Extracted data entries
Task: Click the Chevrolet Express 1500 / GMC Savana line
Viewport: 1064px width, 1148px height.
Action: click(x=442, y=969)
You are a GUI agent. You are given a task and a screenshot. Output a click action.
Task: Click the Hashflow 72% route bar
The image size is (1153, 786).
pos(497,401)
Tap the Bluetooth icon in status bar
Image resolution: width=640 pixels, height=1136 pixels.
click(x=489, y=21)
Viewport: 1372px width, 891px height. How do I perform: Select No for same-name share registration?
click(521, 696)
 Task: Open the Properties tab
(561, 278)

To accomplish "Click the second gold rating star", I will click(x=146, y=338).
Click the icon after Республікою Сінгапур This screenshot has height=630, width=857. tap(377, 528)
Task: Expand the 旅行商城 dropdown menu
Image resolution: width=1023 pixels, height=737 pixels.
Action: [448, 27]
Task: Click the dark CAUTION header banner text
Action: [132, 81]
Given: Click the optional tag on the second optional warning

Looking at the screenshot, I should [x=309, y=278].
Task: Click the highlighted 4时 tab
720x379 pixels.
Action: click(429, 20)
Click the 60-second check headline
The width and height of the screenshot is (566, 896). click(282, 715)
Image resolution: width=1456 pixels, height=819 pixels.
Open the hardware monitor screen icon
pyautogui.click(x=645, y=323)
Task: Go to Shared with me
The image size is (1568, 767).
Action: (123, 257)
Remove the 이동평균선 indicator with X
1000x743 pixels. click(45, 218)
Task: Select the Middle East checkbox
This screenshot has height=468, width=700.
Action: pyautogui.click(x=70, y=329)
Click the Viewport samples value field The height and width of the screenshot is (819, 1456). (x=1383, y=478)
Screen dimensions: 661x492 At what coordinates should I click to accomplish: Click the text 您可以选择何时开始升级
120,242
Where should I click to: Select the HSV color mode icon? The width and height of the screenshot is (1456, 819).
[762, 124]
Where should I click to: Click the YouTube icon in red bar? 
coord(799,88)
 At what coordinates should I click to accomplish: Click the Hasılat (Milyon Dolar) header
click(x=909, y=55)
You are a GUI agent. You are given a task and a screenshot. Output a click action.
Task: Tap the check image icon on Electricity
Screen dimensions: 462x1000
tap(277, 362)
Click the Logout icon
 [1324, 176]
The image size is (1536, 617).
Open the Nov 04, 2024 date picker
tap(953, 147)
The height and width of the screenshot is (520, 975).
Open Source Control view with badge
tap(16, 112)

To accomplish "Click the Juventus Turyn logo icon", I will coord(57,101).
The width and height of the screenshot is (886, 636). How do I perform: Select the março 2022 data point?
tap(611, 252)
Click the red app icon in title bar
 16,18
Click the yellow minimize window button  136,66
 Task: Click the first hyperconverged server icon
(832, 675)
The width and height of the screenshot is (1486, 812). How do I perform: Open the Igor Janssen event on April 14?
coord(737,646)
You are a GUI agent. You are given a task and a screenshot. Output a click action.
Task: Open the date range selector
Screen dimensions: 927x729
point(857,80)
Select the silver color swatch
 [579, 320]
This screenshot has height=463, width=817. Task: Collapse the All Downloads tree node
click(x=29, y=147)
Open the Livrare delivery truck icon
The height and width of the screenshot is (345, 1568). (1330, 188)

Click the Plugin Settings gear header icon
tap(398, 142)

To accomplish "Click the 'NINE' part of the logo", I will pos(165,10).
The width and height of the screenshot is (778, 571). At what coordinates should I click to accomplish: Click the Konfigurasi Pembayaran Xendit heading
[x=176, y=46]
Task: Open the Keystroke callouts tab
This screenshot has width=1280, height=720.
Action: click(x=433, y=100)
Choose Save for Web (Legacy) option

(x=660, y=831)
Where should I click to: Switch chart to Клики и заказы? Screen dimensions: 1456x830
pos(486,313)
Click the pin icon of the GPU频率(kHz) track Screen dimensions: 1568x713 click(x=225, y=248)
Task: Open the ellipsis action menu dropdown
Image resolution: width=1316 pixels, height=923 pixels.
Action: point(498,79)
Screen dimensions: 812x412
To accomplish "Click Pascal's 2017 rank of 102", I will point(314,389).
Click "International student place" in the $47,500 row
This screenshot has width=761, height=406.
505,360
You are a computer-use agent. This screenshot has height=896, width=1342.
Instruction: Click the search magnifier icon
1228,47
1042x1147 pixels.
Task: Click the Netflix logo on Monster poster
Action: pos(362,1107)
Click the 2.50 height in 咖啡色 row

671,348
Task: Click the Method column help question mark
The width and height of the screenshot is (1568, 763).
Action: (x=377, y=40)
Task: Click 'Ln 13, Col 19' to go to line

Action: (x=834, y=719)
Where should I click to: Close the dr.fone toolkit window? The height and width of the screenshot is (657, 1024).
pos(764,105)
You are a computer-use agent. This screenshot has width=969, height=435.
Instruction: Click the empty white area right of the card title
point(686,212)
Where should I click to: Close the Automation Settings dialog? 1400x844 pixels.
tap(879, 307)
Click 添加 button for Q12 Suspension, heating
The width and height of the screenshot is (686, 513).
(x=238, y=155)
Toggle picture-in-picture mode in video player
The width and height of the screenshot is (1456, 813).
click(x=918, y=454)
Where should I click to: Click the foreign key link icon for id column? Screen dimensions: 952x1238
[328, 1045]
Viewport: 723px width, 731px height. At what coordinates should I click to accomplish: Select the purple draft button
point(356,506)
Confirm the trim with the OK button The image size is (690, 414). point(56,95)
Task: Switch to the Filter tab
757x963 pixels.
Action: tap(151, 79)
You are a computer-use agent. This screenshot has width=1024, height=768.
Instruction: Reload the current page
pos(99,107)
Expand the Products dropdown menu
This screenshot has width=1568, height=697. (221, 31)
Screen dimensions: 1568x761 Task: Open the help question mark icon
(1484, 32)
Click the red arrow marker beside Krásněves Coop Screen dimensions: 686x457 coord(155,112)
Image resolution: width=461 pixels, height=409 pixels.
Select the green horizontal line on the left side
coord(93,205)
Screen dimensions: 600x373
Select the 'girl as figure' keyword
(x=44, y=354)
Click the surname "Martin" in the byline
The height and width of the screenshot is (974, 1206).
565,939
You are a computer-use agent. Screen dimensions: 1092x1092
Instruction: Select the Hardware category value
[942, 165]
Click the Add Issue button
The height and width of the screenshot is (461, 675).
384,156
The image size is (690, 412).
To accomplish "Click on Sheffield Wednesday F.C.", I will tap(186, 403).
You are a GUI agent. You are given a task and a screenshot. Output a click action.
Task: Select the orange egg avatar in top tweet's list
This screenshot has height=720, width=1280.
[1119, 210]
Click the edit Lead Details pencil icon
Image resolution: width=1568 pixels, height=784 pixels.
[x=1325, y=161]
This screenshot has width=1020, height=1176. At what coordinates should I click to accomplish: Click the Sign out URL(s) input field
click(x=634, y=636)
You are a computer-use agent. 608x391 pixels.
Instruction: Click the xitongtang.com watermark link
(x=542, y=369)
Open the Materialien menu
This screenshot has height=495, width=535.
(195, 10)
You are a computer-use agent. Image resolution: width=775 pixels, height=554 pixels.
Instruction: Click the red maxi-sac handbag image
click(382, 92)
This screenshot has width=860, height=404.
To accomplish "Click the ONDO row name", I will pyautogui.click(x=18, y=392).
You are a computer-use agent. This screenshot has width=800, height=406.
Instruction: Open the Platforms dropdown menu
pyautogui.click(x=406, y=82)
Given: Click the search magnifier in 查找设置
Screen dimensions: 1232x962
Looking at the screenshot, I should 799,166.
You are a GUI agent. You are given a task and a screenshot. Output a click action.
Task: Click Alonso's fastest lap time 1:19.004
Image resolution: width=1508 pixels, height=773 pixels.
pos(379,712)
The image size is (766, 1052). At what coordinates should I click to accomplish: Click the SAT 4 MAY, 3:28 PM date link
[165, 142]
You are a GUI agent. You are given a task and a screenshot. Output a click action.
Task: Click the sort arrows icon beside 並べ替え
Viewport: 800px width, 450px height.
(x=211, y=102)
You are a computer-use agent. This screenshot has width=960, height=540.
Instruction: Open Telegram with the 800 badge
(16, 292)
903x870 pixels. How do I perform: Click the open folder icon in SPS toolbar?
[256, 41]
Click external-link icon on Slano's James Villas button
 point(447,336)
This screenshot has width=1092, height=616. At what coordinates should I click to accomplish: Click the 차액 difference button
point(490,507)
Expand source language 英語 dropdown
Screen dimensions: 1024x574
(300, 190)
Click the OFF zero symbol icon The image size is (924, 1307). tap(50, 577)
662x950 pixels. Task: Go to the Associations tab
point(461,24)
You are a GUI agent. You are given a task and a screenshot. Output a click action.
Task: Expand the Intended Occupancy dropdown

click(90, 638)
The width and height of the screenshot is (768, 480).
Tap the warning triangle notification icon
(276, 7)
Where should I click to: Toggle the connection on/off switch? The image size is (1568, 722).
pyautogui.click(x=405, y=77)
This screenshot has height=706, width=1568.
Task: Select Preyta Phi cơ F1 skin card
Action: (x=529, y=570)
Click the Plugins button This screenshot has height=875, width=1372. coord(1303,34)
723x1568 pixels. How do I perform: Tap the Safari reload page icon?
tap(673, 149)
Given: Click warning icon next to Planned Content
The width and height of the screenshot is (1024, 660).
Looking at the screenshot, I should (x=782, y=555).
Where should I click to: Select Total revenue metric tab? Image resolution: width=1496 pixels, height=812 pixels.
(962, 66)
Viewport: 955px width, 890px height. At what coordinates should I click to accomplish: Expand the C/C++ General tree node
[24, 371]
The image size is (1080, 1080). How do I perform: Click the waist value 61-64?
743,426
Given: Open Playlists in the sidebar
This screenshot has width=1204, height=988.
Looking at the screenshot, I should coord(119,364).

■ Task goal: Put every line in the records above, from the one containing "will click(x=146, y=338)." down to the one containing "Looking at the screenshot, I should [x=309, y=278].", into a JSON list of strings with one string per line, skipping blank lines.

■ Exercise solution:
[
  "To accomplish \"Click the second gold rating star\", I will click(x=146, y=338).",
  "Click the icon after Республікою Сінгапур This screenshot has height=630, width=857. tap(377, 528)",
  "Task: Expand the 旅行商城 dropdown menu",
  "Image resolution: width=1023 pixels, height=737 pixels.",
  "Action: [448, 27]",
  "Task: Click the dark CAUTION header banner text",
  "Action: [132, 81]",
  "Given: Click the optional tag on the second optional warning",
  "Looking at the screenshot, I should [x=309, y=278]."
]